Tenzer's compositions for chamber, solo and orchestral media have been performed in North America, Europe, and Asia, featuring performers such as Pandit Swapan Chaudhuri (tabla), Alex Klein (oboe) and Evan Ziporyn (clarinet). His publications have been recognized with the Society for Ethnomusicology's Alan P. Merriam Prize (best book of 2000) and the 34th annual ASCAP-Deems Taylor award, and his research has been supported with grants from the National Endowment for the Humanities and Fulbright. Among his composition prizes are a Library of Congress/Koussevitzky commission for a chamber work, Sources of Current. After its premiere the New York Times called it "deft, sophisticated and inventive." He received the Charles Ives Center award for his percussion quartet (1981), the DiLorenzo prize for the octet Daya (1985) for string quartet and clarinets, and the Morse Fellowship to complete his Symphony for Strings (1988). Tenzer's music is available on New World, Cantaloupe and Bali Stereo labels.
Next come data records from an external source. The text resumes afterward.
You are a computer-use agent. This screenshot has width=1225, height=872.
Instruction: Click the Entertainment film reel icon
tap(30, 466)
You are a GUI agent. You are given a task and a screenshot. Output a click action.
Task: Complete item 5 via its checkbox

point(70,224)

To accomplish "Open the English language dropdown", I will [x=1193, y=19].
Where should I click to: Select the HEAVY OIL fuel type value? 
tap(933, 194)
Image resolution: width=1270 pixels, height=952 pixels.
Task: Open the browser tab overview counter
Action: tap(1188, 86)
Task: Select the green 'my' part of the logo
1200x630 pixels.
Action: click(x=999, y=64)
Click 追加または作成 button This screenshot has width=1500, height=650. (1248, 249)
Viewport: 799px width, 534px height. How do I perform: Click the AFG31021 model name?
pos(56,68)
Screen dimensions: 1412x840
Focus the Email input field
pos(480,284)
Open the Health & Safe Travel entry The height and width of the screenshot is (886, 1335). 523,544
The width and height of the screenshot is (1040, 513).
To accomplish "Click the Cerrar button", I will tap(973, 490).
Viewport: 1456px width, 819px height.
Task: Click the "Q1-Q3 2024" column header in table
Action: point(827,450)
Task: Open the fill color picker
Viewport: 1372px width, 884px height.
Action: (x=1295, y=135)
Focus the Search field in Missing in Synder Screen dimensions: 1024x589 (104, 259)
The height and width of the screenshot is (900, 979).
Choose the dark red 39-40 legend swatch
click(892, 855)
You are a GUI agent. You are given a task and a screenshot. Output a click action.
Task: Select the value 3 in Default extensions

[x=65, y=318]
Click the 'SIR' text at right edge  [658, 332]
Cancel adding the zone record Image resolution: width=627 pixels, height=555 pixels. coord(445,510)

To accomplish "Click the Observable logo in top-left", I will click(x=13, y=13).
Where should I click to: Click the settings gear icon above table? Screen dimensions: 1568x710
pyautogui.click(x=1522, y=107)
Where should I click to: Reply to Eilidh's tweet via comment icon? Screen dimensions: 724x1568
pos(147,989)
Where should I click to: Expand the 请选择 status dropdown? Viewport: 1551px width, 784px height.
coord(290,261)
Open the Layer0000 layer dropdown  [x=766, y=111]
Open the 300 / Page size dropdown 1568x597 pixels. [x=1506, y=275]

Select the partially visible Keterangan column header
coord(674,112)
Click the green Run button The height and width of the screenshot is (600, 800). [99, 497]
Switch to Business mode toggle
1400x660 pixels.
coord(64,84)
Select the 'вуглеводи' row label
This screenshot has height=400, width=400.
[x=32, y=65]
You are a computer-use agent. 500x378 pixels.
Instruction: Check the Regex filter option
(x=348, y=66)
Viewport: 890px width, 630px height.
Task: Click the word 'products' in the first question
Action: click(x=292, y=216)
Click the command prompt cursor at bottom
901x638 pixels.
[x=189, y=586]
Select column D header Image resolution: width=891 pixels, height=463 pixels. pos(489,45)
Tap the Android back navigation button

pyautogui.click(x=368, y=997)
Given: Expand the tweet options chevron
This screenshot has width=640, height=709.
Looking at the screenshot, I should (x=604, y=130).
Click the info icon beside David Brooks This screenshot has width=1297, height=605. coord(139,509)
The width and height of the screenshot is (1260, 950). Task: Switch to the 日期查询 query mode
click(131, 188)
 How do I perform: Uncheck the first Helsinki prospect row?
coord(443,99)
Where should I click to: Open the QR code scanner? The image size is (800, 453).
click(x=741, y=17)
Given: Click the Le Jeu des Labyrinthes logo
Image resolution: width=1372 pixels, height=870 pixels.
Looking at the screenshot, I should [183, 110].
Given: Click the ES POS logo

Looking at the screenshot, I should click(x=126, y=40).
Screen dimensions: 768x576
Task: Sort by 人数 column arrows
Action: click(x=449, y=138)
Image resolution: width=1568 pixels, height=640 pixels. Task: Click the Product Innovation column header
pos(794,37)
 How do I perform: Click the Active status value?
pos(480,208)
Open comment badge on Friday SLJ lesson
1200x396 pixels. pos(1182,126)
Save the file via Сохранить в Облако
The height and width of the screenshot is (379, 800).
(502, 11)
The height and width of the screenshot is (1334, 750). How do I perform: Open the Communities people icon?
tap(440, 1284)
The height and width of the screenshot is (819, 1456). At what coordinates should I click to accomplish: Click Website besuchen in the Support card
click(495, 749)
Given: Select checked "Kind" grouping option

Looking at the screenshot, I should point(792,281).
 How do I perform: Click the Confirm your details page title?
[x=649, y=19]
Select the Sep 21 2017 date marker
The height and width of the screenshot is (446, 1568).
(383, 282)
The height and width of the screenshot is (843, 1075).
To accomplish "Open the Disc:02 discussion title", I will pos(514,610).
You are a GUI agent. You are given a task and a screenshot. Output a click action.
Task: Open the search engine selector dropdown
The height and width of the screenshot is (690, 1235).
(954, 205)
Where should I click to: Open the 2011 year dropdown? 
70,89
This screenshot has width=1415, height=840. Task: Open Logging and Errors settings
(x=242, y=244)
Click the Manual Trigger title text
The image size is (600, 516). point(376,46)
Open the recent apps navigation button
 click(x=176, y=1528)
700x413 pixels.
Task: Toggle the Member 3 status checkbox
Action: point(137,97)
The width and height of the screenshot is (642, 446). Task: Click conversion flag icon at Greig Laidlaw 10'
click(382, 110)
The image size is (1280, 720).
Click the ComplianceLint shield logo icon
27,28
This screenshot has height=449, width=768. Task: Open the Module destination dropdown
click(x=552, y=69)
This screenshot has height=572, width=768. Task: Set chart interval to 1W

Since 1977, Tenzer has been deeply involved with the gamelan music of Bali, Indonesia. He carried out several years of research and writing about it on a series of fellowships, among them a Fulbright (1982), a grant from the Asian Cultural Council (1987) the Morse Fellowship (1989), and a National Endowment for the Humanities University Teacher's Fellowship (1994). An experienced performer and teacher of gamelan, Tenzer is the author of two books on the subject: Balinese Music (Periplus: 1991; 2nd ed. 1998) and Gamelan Gong Kebyar: The Art of 20th Century Balinese Music. More recently he published Analytical Studies in World Music (Oxford 2006). He was the first Western composer invited to compose for Balinese ensembles in Bali and has completed a series of works of an increasingly experimental character for the gamelan since 1982, among them Sinar Jegog (1985), Situ Banda ("Bridge of Monkeys"; 1989), Banyuari ("Tributary"; 1992), Talakalam for gamelan with tabla (1999), "Puser Belah" for 2 simultaneous gamelan ("Unstable Center"; 2003), and "Buk Katah" for gamelan with a nonet of brass, winds and piano ("Underleaf"; 2006). These works have been cited by Balinese critics as "an important and unique contribution to our cultural heritage". The last three compositions cited plus others are featured on the 2009 CD Let Others Name You on New World records. In 1979, Tenzer co-founded the Sekar Jaya gamelan ensemble in Berkeley, California, an organization of Americans dedicated to the performance of Balinese arts that is now internationally known. He founded Gamelan Gita Asmara in 2001 in Vancouver.